▸ How to complete this task
Where a line of the data below has the string "agent", copy that line.

▸ Data provided
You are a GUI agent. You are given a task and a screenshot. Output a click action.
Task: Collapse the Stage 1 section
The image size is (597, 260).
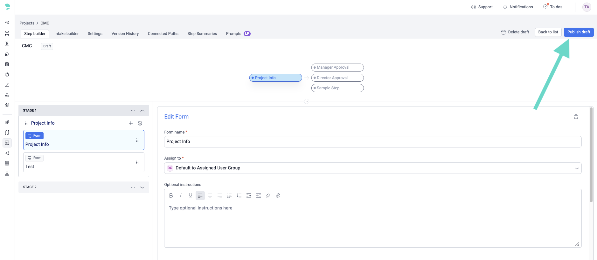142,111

--

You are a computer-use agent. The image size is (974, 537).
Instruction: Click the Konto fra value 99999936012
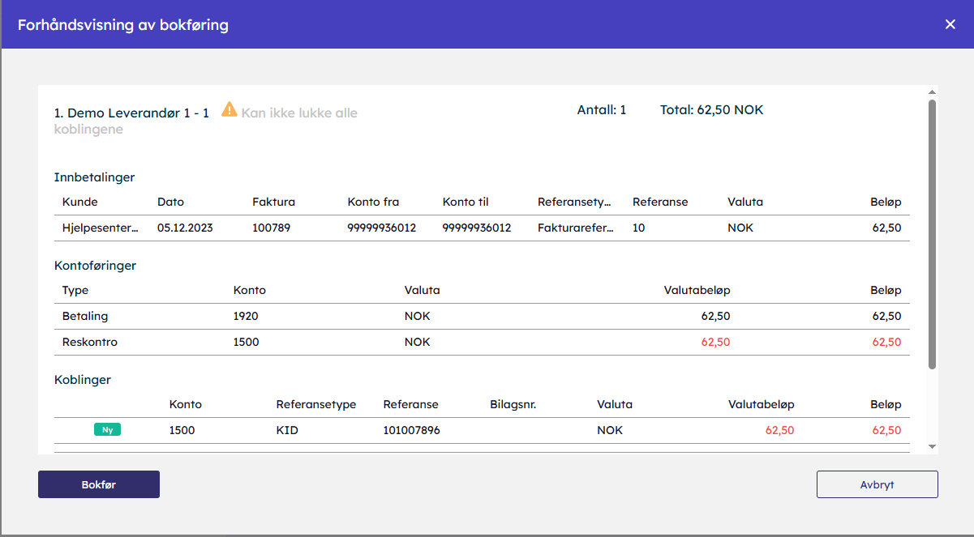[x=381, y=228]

▸ Answer box
You are a GUI agent. You are given a task and a screenshot. Output a click action.
You are a computer-use agent. The image size is (974, 537).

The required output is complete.